[Start of EXCERPT PROVIDED]

If this ignorance is prevalent among the leaders of popular opinion, and I believe it is, we cannot be surprised that most ordinary people have no idea what Christianity is all about. Many of them have no use for the churches, regard clergy and ministers, as a class, with suspicion, but nevertheless have a certain vague respect for the personality of Jesus. The situation is not made any easier by the fact that almost their only source of knowledge of what modern Christians are thinking and doing is their daily newspaper. They therefore get an entirely negative impression; they are apt to read about only such things as a denunciation of gambling or Sunday amusement, a condemnation of modern moral standards, or, now and again, the story of some unhappy parson who has "gone wrong." They read nothing in the national Press of what Christianity is all about, and they are given negligible information about both the aims and the work of Christian churches throughout the world. It would therefore hardly be an exaggeration to say that very many people look upon Christianity largely as a repressive system, designed to spoil the pleasures of life and offering a man a rather dubious heaven in some vague world to come. I believe that if it were possible to get people to listen with fresh and unprejudiced minds to what Christianity is really saying, they might not accept it, but at least they could not dismiss it as a hangover from childhood, a beautiful but impractical dream, or as mere "religion" quite irrelevant to modern living.

[End of EXCERPT PROVIDED]
[Start of RECORDED INFORMATION]

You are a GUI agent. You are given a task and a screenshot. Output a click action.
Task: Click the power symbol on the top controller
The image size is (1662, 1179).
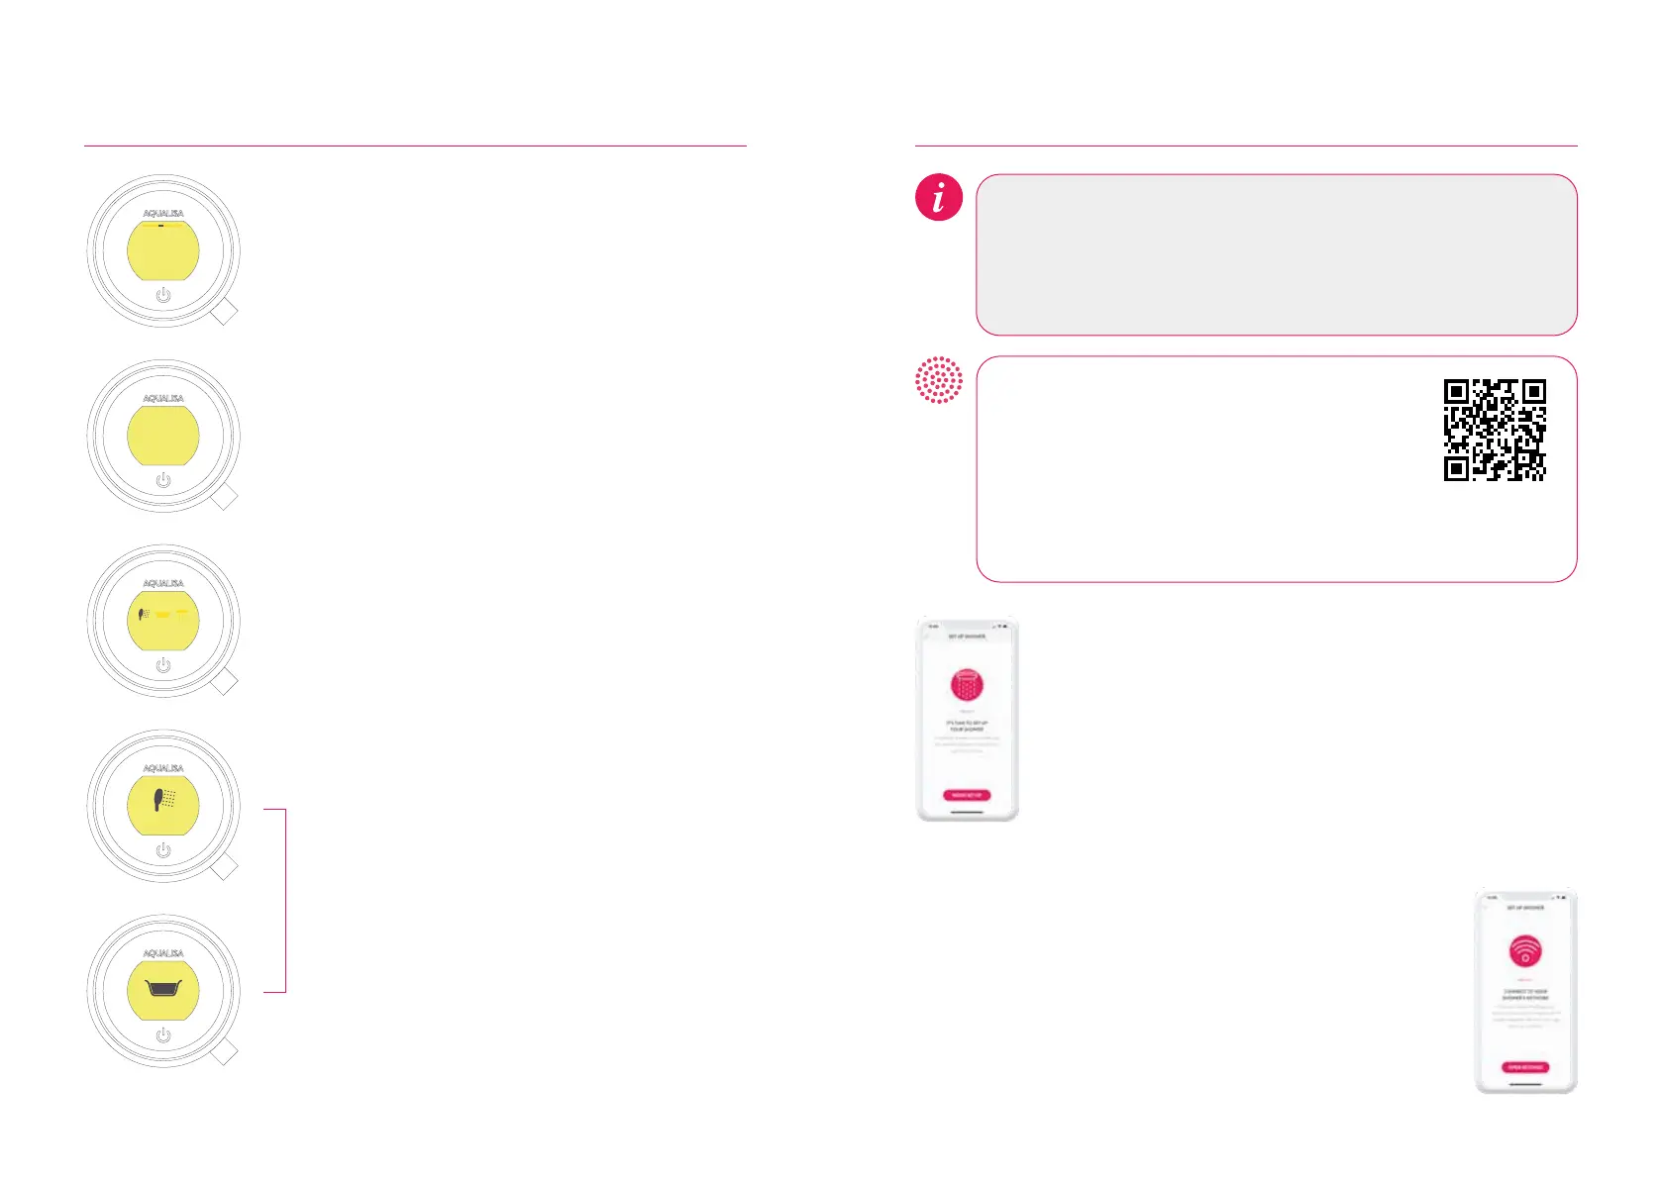163,295
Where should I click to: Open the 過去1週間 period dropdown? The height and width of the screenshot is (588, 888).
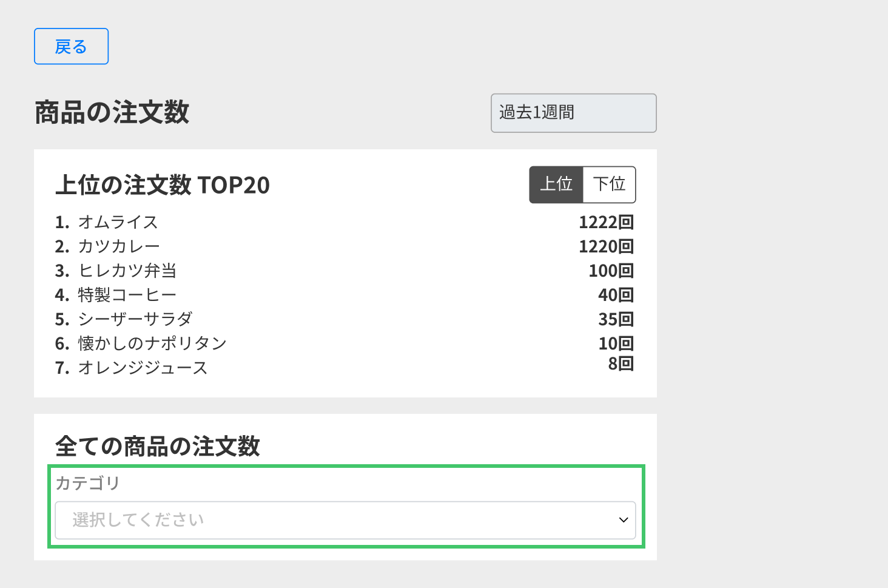coord(573,113)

[End of RECORDED INFORMATION]

**JOBS:**
(1) Referring to the passage on popular ignorance of Christianity, list the ways in which, according to its final sentence, people could no longer dismiss Christianity if they listened with unprejudiced minds.
(2) Summarize the passage on popular ignorance of Christianity in two sentences.
(3) Resume the passage on popular ignorance of Christianity from the point where it stops.

**TASK RESULTS:**
(1)
- As a hangover from childhood
- As a beautiful but impractical dream
- As mere "religion" quite irrelevant to modern living

(2) Most ordinary people have no idea what Christianity is about, and because their main source of information is the daily newspaper, which reports chiefly denunciations, condemnations and scandals, they tend to see it as a repressive system offering only a dubious heaven. If people could listen with fresh and unprejudiced minds to what Christianity really says, they might still not accept it, but they could not dismiss it as childish, impractical or irrelevant to modern living.

(3)
Let us for the moment forget all about the churches’ reputedly narrow views, their "dressed-up bishops," their peculiar language and their apparently naïve ignorance of how life has to be lived by millions of people. Let us forget the churches’ failures over the centuries and their present disagreements -- in fact, let us for the time being forget the churches altogether and get back to the source of the Christian Faith. For Christianity begins with an historical fact, indeed its starting point is the most important event in the whole of human history. The Christian religion asserts that nearly two thousand years ago God, whose vast and complex wisdom science is daily uncovering, visited this small planet of ours in Person. Naturally the only way in which he could do this was by becoming a human being, and this is precisely what Christians believe that he did. This is the heart and center of the Christian Faith, this is the Gospel or Good News which those who had witnessed this extraordinary event went out to tell the then known world. That God so inserted himself into the stream of human history, and that we are consequently living on a visited planet, are statements audacious enough to take the breath away, and no reasonable person could be expected to accept such a belief as fact without considerable thought and careful examination of the evidence. To have had God, reduced to the stature of a human being, but indubitably God playing a part in the earthly scene, is a staggering thought. But this is where Christianity starts, this is the rock on which it is founded, and this is the point where men are compelled by the nature of the event to make up their minds as to whether it is true or false.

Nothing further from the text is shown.